Queixas – No Case de Lages, as magistradas foram surpreendidas com as denúncias de maus tratos. A unidade conta com duas construções – uma destinada a jovens internados provisoriamente e outra para aqueles já sentenciados à medida de internação. As queixas foram registradas nos dois estabelecimentos. “Eles (os monitores) falaram que iriam quebrar minhas pernas”, denunciou Carlos*, interno que acabou de completar 18 anos.
Mateus*, de 17 anos, afirmou que já apanhou duas vezes. “Aconteceu comigo duas vezes. Da última, tentei fugir. Fiz errado. Mas eles também não precisam agir assim. Eles deveriam ser educadores”, desabafou. Andrea Amarante, psicóloga da instituição, contou que os adolescentes agredidos passaram por exame de corpo de delito e registraram a ocorrência. O caso foi encaminhado ao Departamento de Atendimento Socioeducativo (Dease), ao Ministério Público e ao Judiciário catarinense para apuração.
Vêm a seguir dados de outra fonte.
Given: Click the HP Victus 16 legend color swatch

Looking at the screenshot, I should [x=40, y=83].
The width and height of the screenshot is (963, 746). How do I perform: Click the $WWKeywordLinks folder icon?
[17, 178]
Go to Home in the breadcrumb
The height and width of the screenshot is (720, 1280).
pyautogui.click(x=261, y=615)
No final de junho, a unidade sofreu com uma rebelião. De acordo com os adolescentes, o motim ocorreu justamente em razão dos maus tratos. Nessa ocasião, eles pensaram que um dos jovens estava sendo espancado por um dos agentes e começaram a depredar a entidade.
Esclarecimentos – Joelci Diniz disse que encaminhará um ofício à Secretaria de Estado de Justiça e Cidadania e para o Tribunal de Justiça de Santa Catarina (TJSC) para solicitar providências e a apuração dos fatos relatados. “Recebemos muitas denuncias, algo generalizado. Queremos uma resposta”, afirmou a juíza auxiliar do CNJ.
O Case de Lages foi construído em 1985. É uma unidade antiga que, portanto, não atende as especificações do Sistema Nacional de Atendimento Socioeducativo (Sinase), cuja lei foi entrou em vigor no início de abril. “Predomina aqui a cultura da tranca”, constatou Joelci, referindo-se principalmente à ala destinada aos adolescentes considerados mais perigosos. Eles ficam isolados, cada um em um quarto fechado por uma espessa porta de ferro.
Alexandre Karazawa Takaschima, juiz auxiliar da Corregedoria-Geral de Justiça de Santa Catarina, que cuida da área da infância e juventude, contou que a primeira unidade nos padrões do Sinase em Santa Catarina será a de Joinville. A construção do novo estabelecimento está prevista para terminar em dois meses.
Sobre as denúncias de maus tratos, o juiz afirmou que a Corregedoria deverá criar um setor específico para receber e acompanhar os relatos. “Vamos reestruturar a Corregedoria. Um dos meus pedidos foi implantar uma Ouvidoria para receber as denúncias, sejam elas anônimas, por email ou telefone”, afirmou.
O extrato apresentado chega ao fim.